Makedonya Türkleri Hak ve Demokrasi Hareketi’nin Avrupa Cephesi’nden seçilen milletvekili Salih Murat, bugün düzenlediği basın toplantısında yürütmede Türklere karşı yapılan ayrımcılığı anlattı.
Milletvekili Salih Murat, basın toplantısında şu ifadeleri kullandı:
“Bugün sizlere yürütme organlarında, Türk toplumuna karşı yapılan sistematik ayrımcılık ve bu konuda attığımız adımlar hakkında bilgi vermek istiyorum.
Nüfusun %3.86’sı ile üçüncü büyük etnik topluluk olan Türk toplumu, yürütme organındaki en üst düzey 64 pozisyondan tamamen dışlanmış durumda. Aynı zamanda, toplam %3.83’lük orana sahip daha küçük topluluklar beş üst düzey pozisyona sahip – bir başbakan yardımcısı, bir bakan, iki bakan yardımcısı ve bir devlet sekreteri.
Daha da endişe verici olan, bu ayrımcılığın sadece yürütme organlarıyla sınırlı kalmamasıdır. Analizlerimize göre, yaklaşık 300 seçilmiş ve atanmış üst düzey görevli, yönetim ve denetim kurulları ile düzenleyici komisyonlarda neredeyse hiç Türk toplumu temsilcisi bulunmamaktadır. Aynı endişe verici durum Cumhurbaşkanlığı atamalarında da tekrarlanmaktadır.
Milletvekili olarak yetkili kurumlara bir dizi başvuruda bulundum:
- Bu ayrımcılığın açıklanması için Meclis soru önergesi
- Hakların korunması için Kamu Denetçisine dilekçe
- Ayrımcılıkla Mücadele Komisyonuna başvuru
- AGİT misyonuna başvuru
- AB Delegasyonuna bilgilendirme
- Anayasa Mahkemesine başvuru için girişim
Avrupa İnsan Hakları Mahkemesi, “Sejdić ve Finci – Bosna Hersek” davasında azınlıkların sistematik olarak dışlanmasının demokratik bir toplumda kabul edilemez olduğunu açıkça belirtmiştir. “D.H. – Çek Cumhuriyeti” davasında ise Mahkeme, istatistiksel verilerin ayrımcılığın geçerli bir kanıtı olduğunu teyit etmiştir.

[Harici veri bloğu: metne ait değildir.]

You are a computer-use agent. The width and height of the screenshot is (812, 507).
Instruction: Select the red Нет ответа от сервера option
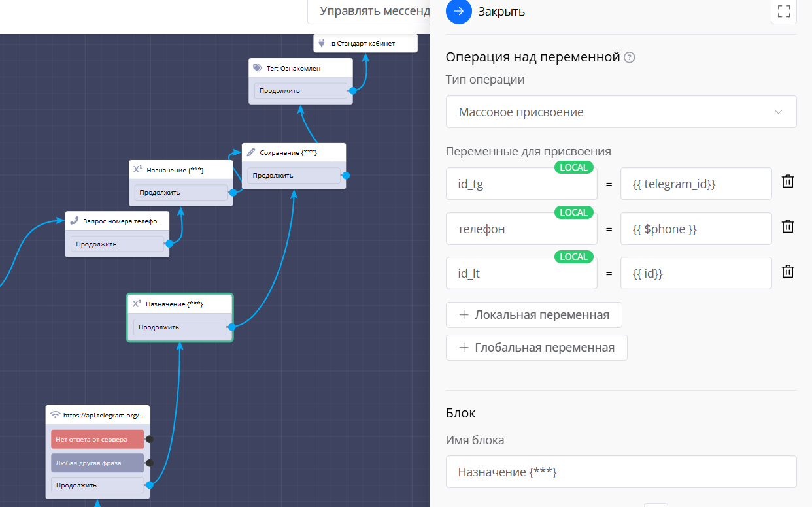pyautogui.click(x=97, y=439)

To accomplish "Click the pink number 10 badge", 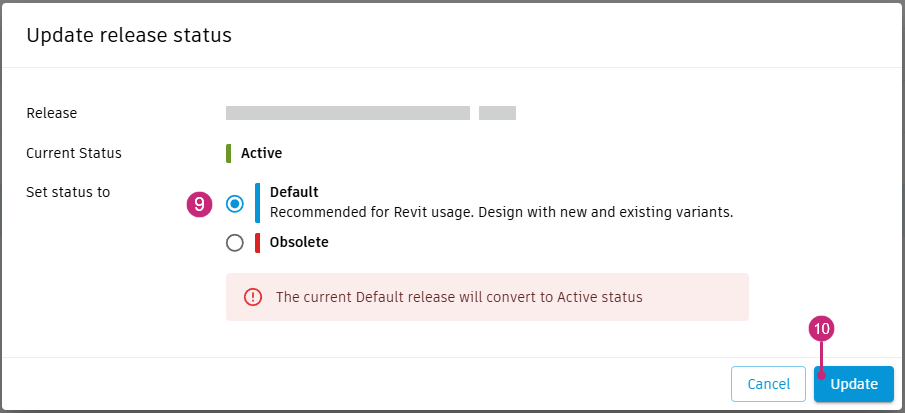I will [x=821, y=329].
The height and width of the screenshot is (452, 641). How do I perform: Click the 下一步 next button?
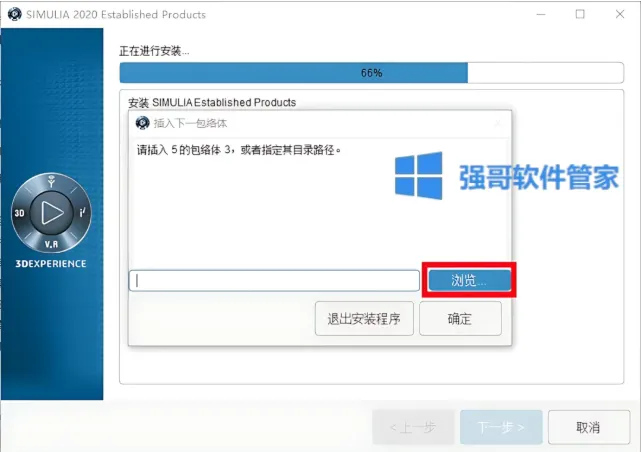click(x=501, y=427)
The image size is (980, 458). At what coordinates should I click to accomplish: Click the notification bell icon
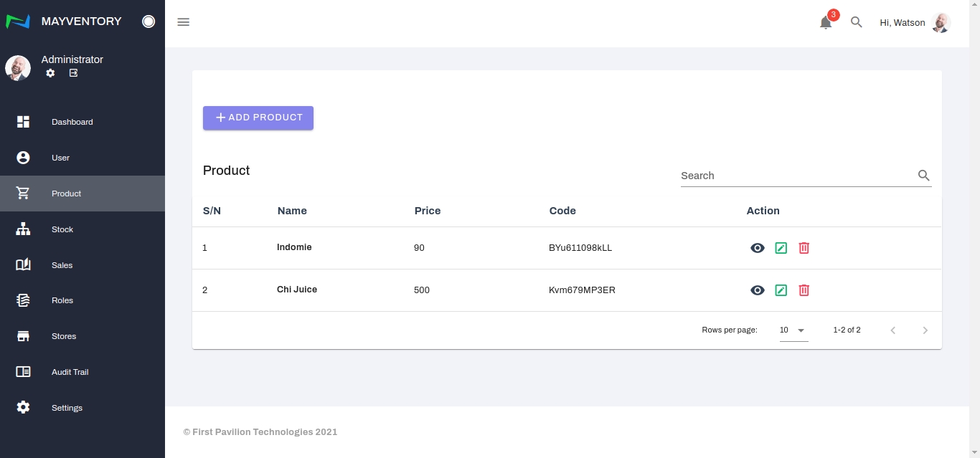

Bölgeden örnekler bu tür ayrımcılığın aşılabileceğini göstermektedir. Hırvatistan’da garantili koltuk sistemi, Slovenya’da etkili istişare mekanizmaları, Romanya’da Macar azınlığın uygun temsili bulunmaktadır. Bu modeller, siyasi irade olduğunda adil temsilin mümkün olduğunu kanıtlamaktadır.
Bu ayrımcılığın sonuçları ciddidir:
- Politika oluşturmadan tamamen dışlanma
- İstişare mekanizmalarının yokluğu
- Eşitsizliğin derinleşmesi
- Kurumlara olan güvenin aşınması
- Etnik gruplar arası uyum için risk
Bu sadece istatistik ve rakamlardan ibaret bir mesele değil – bu demokratik ilkeler, hukukun üstünlüğü ve Anayasaya saygı meselesidir. Anayasanın 8. maddesi adil temsili temel değer olarak garanti eder, 9. madde ayrımcılığı yasaklar ve VI. Değişiklik devlet organlarında uygun temsili gerektirir.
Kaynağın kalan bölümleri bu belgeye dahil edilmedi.